Gowanus Lounge: Serving Brooklyn

Brooklyn Bridge Park: Acrimony & Confirmation of Shrinkage

January 30th, 2009 · No Comments


[Click to enlarge image]

We weren’t at last night’s public meeting about Brooklyn Bridge Park, but by all accounts–and there are several–it was not a happy scene. There was shouting. There was finger pointing. There were “I told you so’s.” There was also an admission of the obvious: for now, only Pier One and Pier Six of the vast park will be built and they will be connectect by a path running through what could be a wasteland. Also: revenue generated by One Brookyn Bridge Park can only sustain maintenance through 2012. After that, public money will be needed. The Brooklyn Paper’s Mike McGlaughin offered a rundown of the park’s monstrous $350 milliion cost, a significant portion of which is unfunded:

• So-called “base costs” would gobble up $194.3 million for things like installing utilities, bulkhead repairs, demolition of existing structures from the bygone shipping era, legal fees and architects’ contracts.

• “Core costs” — building the lawns, ball courts and playgrounds — $121.6 million.

• “Unique costs,” like wave attenuators, other landscaping such as sound-proofing berms, and a wetland require about $32.9 million.

Still, Parks and Recreation Commissioner Adrian Benape called the park “a bargain” compared to many city-built open spaces.

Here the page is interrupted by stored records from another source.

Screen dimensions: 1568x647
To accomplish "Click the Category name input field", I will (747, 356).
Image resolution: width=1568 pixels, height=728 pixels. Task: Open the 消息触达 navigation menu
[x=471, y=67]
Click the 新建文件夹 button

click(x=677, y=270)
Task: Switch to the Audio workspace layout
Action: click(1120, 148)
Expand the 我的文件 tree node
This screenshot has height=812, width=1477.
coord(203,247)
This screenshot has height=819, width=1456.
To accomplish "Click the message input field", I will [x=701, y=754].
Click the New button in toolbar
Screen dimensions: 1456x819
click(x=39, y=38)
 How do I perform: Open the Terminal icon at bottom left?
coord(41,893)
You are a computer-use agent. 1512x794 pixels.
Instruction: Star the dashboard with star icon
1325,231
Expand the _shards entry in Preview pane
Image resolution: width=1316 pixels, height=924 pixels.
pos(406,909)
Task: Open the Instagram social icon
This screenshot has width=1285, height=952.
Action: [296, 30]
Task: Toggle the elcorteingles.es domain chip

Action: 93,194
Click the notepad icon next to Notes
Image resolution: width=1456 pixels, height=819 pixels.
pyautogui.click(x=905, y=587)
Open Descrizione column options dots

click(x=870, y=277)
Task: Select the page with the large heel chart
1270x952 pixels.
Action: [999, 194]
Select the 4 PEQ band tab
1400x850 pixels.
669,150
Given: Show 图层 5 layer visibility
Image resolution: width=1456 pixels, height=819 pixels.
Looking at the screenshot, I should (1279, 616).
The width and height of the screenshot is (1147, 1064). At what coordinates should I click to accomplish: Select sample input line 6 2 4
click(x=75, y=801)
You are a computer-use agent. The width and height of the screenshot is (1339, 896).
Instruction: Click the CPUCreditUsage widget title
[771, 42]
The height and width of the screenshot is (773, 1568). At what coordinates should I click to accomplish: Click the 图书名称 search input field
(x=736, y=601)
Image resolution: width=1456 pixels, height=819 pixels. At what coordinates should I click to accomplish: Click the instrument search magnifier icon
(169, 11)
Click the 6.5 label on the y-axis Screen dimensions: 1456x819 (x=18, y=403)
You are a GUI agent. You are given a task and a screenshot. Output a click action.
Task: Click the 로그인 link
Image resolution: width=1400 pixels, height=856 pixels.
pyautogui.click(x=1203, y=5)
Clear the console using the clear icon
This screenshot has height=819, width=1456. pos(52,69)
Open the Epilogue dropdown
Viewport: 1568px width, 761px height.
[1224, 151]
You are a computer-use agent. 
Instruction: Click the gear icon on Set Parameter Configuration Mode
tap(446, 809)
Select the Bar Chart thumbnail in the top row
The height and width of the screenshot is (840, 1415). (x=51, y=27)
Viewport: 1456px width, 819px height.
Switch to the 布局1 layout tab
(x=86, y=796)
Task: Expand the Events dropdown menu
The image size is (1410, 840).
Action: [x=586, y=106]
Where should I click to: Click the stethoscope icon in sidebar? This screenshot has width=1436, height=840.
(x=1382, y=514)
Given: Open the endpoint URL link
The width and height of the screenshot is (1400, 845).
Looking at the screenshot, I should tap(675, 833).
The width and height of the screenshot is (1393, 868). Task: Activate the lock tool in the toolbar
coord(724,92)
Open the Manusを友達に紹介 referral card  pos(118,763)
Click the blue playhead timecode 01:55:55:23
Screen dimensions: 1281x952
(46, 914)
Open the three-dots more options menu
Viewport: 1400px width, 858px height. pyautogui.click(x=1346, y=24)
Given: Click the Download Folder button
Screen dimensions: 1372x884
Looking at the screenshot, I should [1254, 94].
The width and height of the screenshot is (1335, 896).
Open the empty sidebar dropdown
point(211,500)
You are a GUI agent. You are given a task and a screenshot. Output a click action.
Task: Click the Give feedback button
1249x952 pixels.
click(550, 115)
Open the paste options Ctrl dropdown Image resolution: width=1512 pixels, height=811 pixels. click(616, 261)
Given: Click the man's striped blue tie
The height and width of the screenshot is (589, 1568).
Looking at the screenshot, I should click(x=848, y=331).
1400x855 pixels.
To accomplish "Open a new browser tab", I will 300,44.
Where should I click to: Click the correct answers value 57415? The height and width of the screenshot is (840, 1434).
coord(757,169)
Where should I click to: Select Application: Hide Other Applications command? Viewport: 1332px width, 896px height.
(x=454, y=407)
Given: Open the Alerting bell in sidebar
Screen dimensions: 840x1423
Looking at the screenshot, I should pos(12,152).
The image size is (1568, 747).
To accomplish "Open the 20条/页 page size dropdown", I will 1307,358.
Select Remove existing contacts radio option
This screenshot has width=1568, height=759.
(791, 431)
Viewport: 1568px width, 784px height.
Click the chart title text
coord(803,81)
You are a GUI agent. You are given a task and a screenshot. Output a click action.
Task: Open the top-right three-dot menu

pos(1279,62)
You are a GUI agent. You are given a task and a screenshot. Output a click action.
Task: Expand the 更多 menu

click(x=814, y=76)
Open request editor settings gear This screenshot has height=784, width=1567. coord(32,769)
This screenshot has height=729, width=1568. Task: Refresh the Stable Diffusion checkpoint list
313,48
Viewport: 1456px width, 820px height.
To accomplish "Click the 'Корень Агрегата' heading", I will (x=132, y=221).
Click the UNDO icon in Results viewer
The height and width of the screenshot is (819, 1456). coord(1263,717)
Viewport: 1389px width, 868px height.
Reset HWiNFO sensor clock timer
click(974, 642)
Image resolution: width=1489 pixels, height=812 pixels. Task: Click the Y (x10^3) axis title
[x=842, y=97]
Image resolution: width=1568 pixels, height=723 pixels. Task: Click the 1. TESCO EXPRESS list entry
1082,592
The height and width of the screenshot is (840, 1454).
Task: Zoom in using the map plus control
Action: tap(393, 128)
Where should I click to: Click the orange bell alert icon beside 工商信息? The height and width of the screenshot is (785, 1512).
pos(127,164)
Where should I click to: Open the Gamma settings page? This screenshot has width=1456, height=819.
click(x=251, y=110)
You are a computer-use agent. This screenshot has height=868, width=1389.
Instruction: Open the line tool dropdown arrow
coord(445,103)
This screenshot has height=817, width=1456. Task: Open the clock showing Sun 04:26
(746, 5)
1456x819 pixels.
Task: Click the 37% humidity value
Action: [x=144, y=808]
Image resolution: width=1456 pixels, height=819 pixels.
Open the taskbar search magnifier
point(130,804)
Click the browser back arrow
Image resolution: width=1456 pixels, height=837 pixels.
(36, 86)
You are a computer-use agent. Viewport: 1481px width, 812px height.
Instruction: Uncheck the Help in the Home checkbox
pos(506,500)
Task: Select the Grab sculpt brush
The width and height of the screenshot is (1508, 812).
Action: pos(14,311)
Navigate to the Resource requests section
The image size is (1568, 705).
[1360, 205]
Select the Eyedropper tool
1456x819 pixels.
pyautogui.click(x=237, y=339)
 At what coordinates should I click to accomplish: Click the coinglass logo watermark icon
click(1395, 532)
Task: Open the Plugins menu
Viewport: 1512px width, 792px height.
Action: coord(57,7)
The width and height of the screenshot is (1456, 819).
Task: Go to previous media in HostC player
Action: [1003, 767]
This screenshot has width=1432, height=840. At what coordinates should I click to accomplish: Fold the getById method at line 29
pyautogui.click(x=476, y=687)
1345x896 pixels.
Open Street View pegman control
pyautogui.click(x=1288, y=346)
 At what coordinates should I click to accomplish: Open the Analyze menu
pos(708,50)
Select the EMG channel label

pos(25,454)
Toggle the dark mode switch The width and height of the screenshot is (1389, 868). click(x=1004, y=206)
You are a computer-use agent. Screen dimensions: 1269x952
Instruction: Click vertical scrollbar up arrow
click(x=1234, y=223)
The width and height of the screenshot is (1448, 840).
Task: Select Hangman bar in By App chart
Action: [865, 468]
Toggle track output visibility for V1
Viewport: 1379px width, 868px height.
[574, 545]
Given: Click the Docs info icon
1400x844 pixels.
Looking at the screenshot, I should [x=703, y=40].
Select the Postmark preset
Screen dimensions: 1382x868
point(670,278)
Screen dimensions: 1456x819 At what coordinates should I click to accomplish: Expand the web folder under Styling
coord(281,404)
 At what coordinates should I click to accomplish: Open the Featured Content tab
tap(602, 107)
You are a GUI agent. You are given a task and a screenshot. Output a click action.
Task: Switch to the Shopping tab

As we’ve joked in the past, we’ll be dead and our ashes scattered in the Gowanus Canal before this park is ever finished unless there is a serious cost-cutting effort and a public commitment to maintain the park with public money with serious citizen oversight. (A 32-page presentation of the full mess is available by clicking hereWARNING: PDF.) There is also coverage of the meeting over the Brooklyn Heights Blog.

GL ANALYSIS
While Brooklyn Bridge Park would be a world class amenity for our borough and open up a vast portion of waterfront for the public to enjoy, it is another textbook example of how top-down planning that ignores citizen input and depends on private-funding can turn into an utter disaster. From the early reports of out-of-control expenses to the insistence that the only way to build this park was to put up luxe condos, Brookyn Bridge Park was doomed. Now, the worm has turned. There is a recession bordering on a a depression and anything depending on private funding is, to use an inelegant phrase, screwed. Once upon a time, public amenities were built with public funds. In the Bloomberg Era, public amenities became excuses to allow developers to build bloated projects sustained by sleazy financing. The logic has been, put up this 40-story building and you get a waterfront promenade rather than the public deserves this waterfront access as a basic right, not as a privilege granted by a developer. We don’t know when this era will end. Had this been the mindset of the 1930s-1960s, much of what we enjoy today, including public university systems, would never have happened. This is why, every day, we pray that Barack Obama manages a paradigm shift in public thinking. That he once again establishes a mindset that it is government’s responsibility to look after the public good and not to allow unregulated private enterprise to do things for us. Brooklyn Bridge Park could have been a Crown Jewel in a different era (even Robert Moses liked building parks…well, actually in this location he liked building highways). Today, it is a disaster and will likely remain a reminder of how derailed our priorities became. There is nothing wrong with private groups looking after parks as per Central Park and Prospect Park. They have done magnificent work in many cases. But to count on a hotel and condos to fund one’s park is a travesty. Our Crown Jewel is turning into a Royal Turd right before our eyes.